Он склонился, произнося «Благодарим Тебя…»[305]
Он произносил эти слова и как будто разжевывал их, стараясь получше ощутить их вкус. Он завершил молитву Восемнадцати благословений: «Бог мой! Убереги мой язык от злословия и уста мои от лживых речей, и перед теми, кто проклинает меня, пусть душа моя хранит молчание, и пусть душа моя повергается в прах перед каждым. Раскрой мое сердце для Торы Твоей, и да устремится душа моя к исполнению Твоих заповедей. И поскорее разрушь козни и расстрой замыслы всех, задумавших против меня недоброе…»Да, он, Грейн, должен обращаться к доброму Богу, разговаривать с Ним. И не важно, есть ли Он или же Его нет, действительно ли Он добр (на свой Божественный манер) или же Он зол, равнодушен и является, по сути, всемогущим дьяволом. Был четверг, когда после Восемнадцати благословений читают «Таханун»,[306]
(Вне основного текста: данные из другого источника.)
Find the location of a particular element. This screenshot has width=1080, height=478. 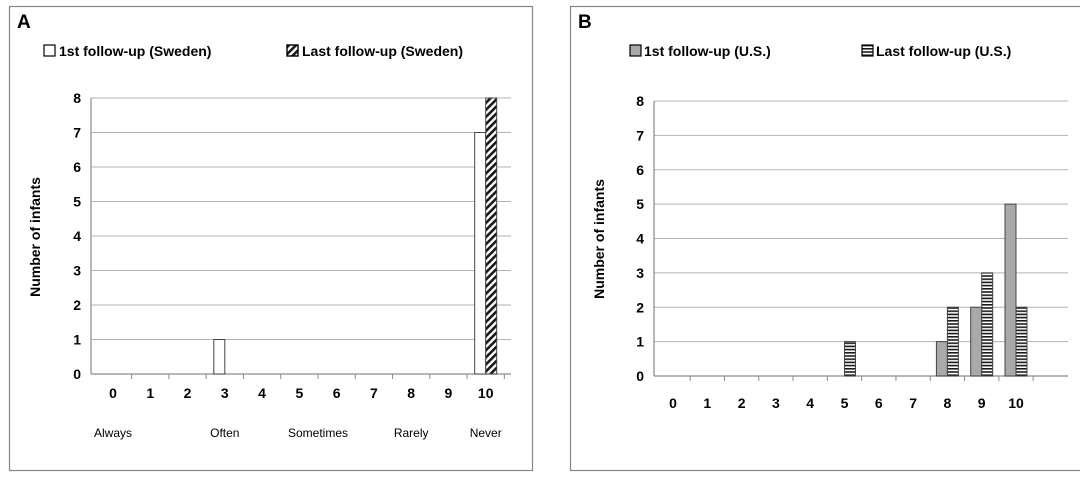

panel-b-x-tick-label: 8 is located at coordinates (948, 403).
и Грейн принялся произносить вслух: «Виновны мы: были вероломны, грабили…» Это были слова той исповеди, которую еврей произносит каждый понедельник, каждый четверг, каждый Судный день и перед смертью…7
Когда Грейн вышел из синагоги, солнце уже сияло вовсю, улица была полна людей. Машины собирали мусор из баков, стоявших на порогах домов. На ступеньках сидели пуэрториканцы в пестрых рубахах или полуголые, с лицами, говорящими о войнах, смешении рас, о древнем насилии и горе, которые не исчезают бесследно даже спустя поколения. Почти все женщины были беременны. На телеге, запряженной старой клячей, были навалены подгнившие помидоры, а их продавец орал как безумный. Откуда-то появился полисмен-негр, ловко крутя своим жезлом. На тротуаре рядом с мусорным ящиком лежал пьяный с разбитым заросшим лицом, красным, как от чесотки. Он шлепал губами и пускал слюни. Из его глаз текли слезы страдания человека, полностью утратившего над собой контроль. Казалось, что этот человек горит изнутри от алкоголя и может в любой момент вспыхнуть, как бумажный фонарик. Грейн пошел к Сентрал-Парк-Уэст. Он ощущал некое подобие голода, но решил про себя поститься весь сегодняшний день безо всяких вздохов. Он дошел до того дома, в котором жил, поднялся на лифте. «Что я делаю? — спрашивал он себя. — Они ведь, наверное, еще там…» Но при этом он откуда-то знал, что их там нет. Грейн позвонил.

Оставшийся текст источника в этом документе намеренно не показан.